La testimonianza di Ilaria Vellani, presidente diocesana dell’Azione Cattolica di Carpi
Da circa dieci giorni, da quel 20 maggio in cui Carpi doveva festeggiare il suo patrono San Bernardino, vorrei scrivere qualcosa per raccontare quanto sta avvenendo nella nostra pianura. Ma proprio non riesco a trovare le parole. Le scosse di ieri, forti, lunghe, continue hanno tirato giù quanto ancora non era sceso, hanno radicalizzato situazioni già compromesse, ne hanno creato altre ugualmente drammatiche.
Lo scenario è molto più serio di quello che passa per i mezzi di comunicazione, perché oltre alla distruzione, ciò che non si riesce a rendere con le immagini è il senso di precarietà, di impotenza, di incertezza, è la sensazione del cuore in gola ogni dieci minuti, ad ogni piccola scossa. E’ quello che si prova a vedere cadere le case – frutto dei risparmi di una vita, quelle con i mutui appena fatti, quelle edificate da dieci anni, quelle dei nonni che hanno visto intere generazioni nascere e crescere… -, i capanonni, i simboli dei nostri paesi distrutti (le torri, i campanili, le piazze).

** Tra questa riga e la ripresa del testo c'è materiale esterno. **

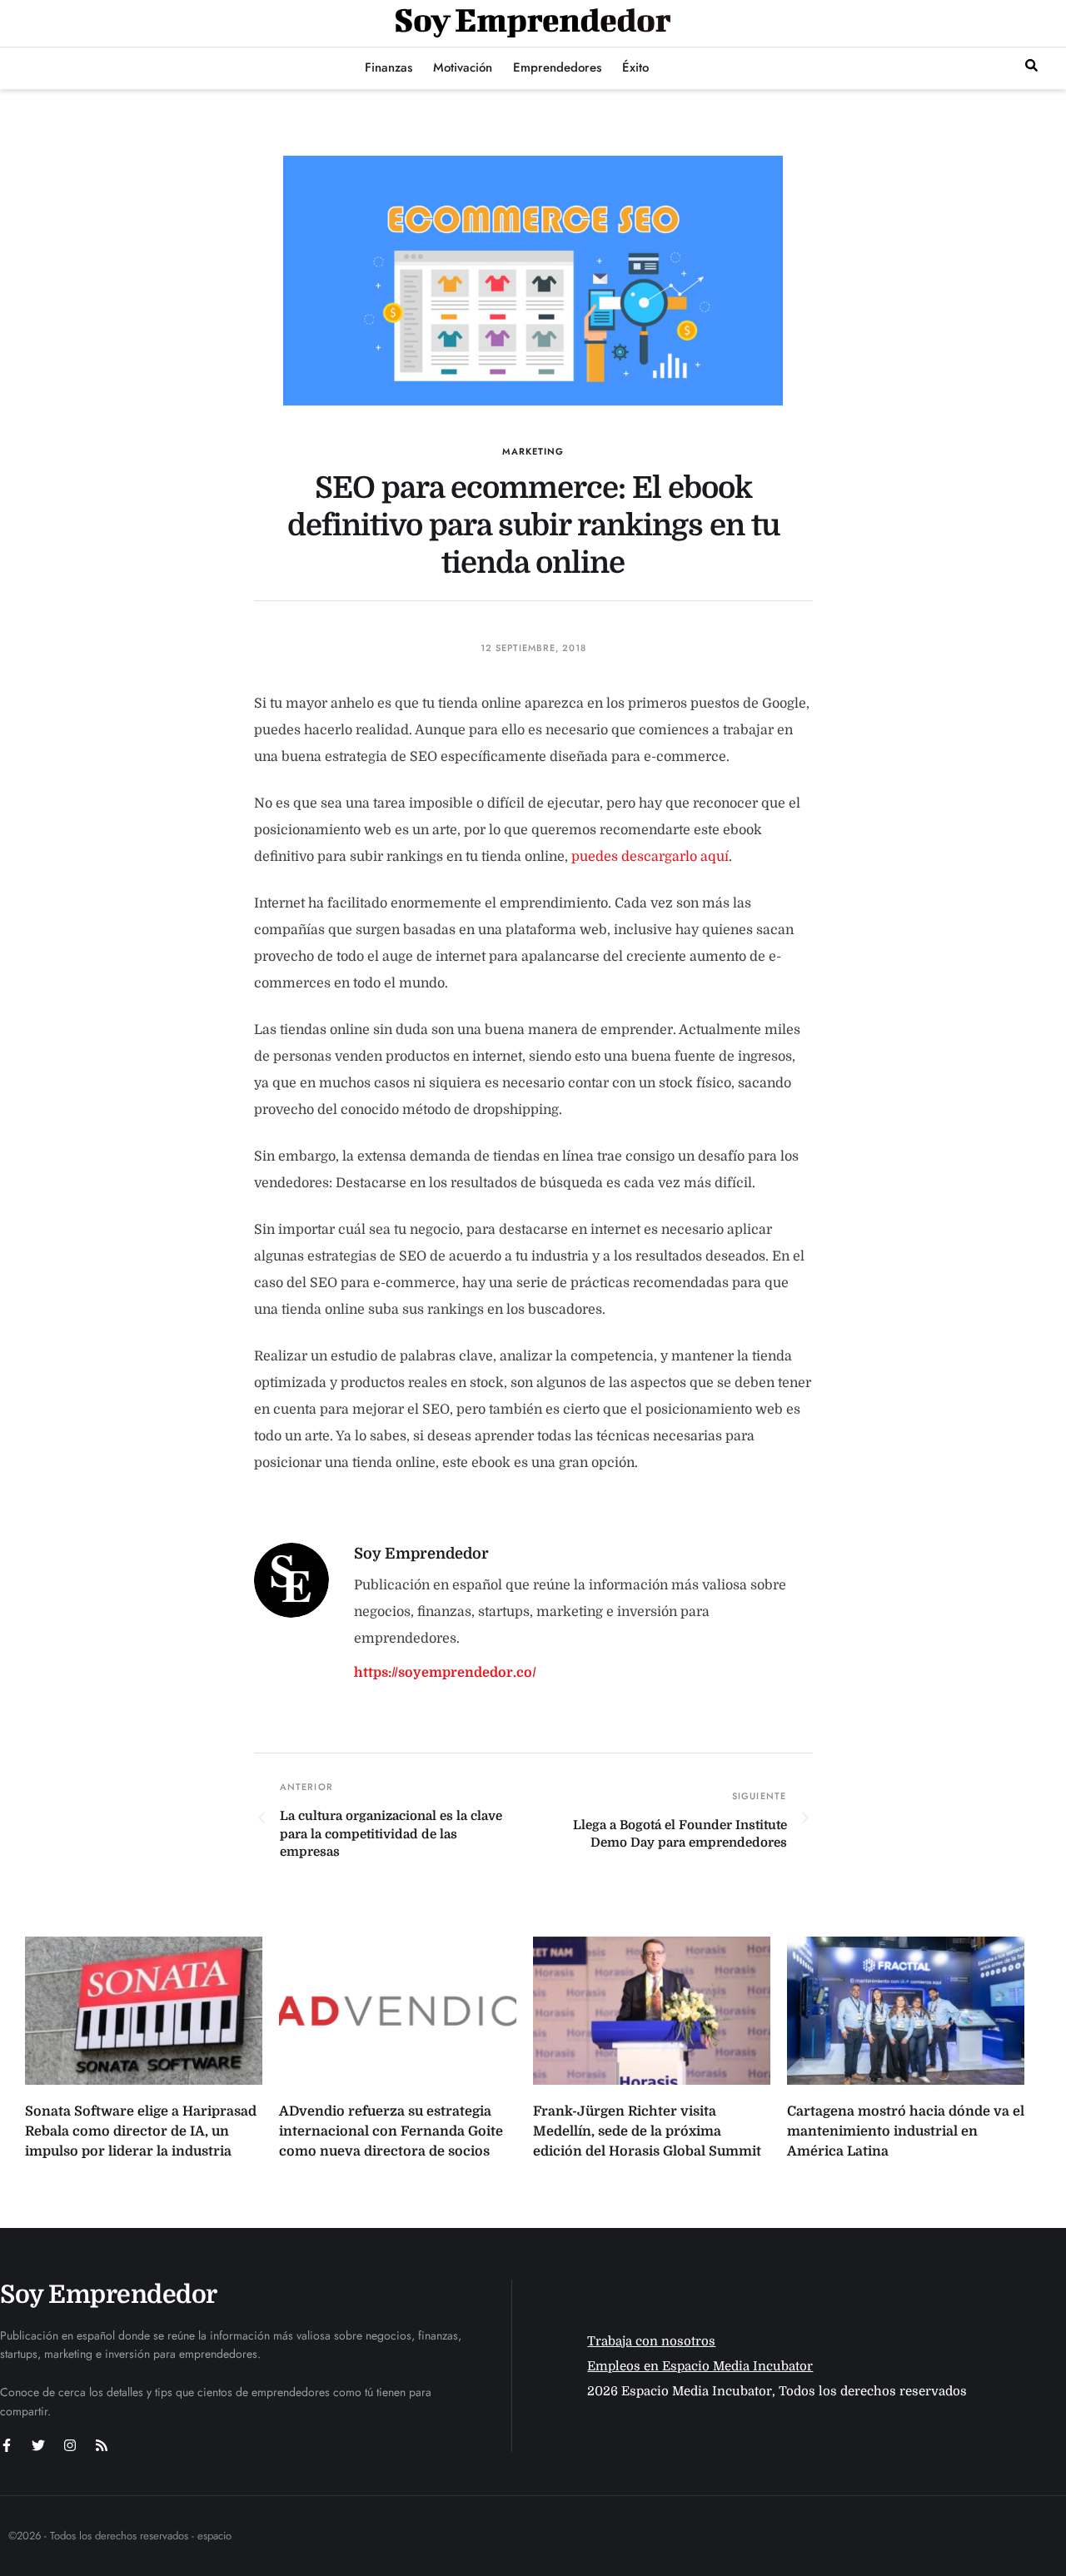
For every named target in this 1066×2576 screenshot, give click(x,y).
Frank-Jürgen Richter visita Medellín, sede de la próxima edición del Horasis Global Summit (647, 2131)
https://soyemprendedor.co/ (445, 1672)
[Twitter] (38, 2445)
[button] (1031, 65)
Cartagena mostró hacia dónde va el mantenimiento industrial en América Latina (905, 2131)
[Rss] (101, 2445)
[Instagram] (70, 2445)
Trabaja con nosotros (651, 2341)
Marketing (533, 451)
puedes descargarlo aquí (650, 856)
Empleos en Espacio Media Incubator (700, 2366)
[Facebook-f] (6, 2445)
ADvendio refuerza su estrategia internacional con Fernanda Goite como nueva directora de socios (391, 2131)
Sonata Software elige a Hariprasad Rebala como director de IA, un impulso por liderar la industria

Io davvero mi ritrovo senza parole. Ci sono paesi completamente a terra, aziende distrutte, danni economici incalcolabili e non solo per le nostre zone, ma anche per l’economia del Paese. Delle nostre 35 parrocchie, più di una ventina sono compromesse in modo definitivo – il Duomo di Mirandola è crollato, quello di Carpi a rischio crollo -, altre sono inagibili; le persone dormono ovunque, basta che non sia in casa, i parchi della città sono diventati campeggi, chi può è andato via, lontano, ha messo kilometri di distanza. Il numero dei morti è cresciuto nello scorrere delle ore, credevamo di esserci fermati il 20 maggio con questo macabro conteggio, invece nella giornata di ieri il numero è cresciuto di ora in ora: mamme e papà, lavoratori, e in ultimo anche don Ivan, parroco di Rovereto, arrivato nella nostra diocesi dalla Lombardia, fidei donum da vent’anni, sensibile e vicino agli emarginati, ai carcerati, ai poveri.
Sono senza parole, siamo senza parole. Alle tante telefonate ed email che abbiamo ricevuto dagli amici di tutta Italia, a coloro che hanno offerto disponibilità all’aiuto ho risposto che ancora non so che cosa si può fare, fino a un paio di giorni fa si iniziava a organizzare qualcosa, ma la scossa di martedì mattina ci ha fatto ripiombare nell’emergenza.
Piano piano capiremo e sicuramente ci organizzaremo. Ma intanto una cosa è certa, questo nostro vuoto di parole, è stato riempito con tante parole di amicizia e di affetto che scaldano il cuore, che rinfrancano, che danno conforto. In questi giorni di emergenza e di tanta sofferenza le vostre parole hanno colmato il nostro silenzio, il nostro essere sbigottiti, e questo è un aiuto che non ha prezzo, e di cui vi siamo grati.
Diceva Vittorio Bachelet che l’associazione deve «essere in questa società incerta e inquieta […] una forza di speranza e perciò una forza positiva capace di costruire nel presente, per l’avvenire». Nel presente, per l’avvenire, il primo aiuto che l’associazione può dare è quello dell’affetto, della preghiera, della vicinanza, e sappiamo che questo aiuto non c’è nemmeno bisogno di chiederlo! Grazie!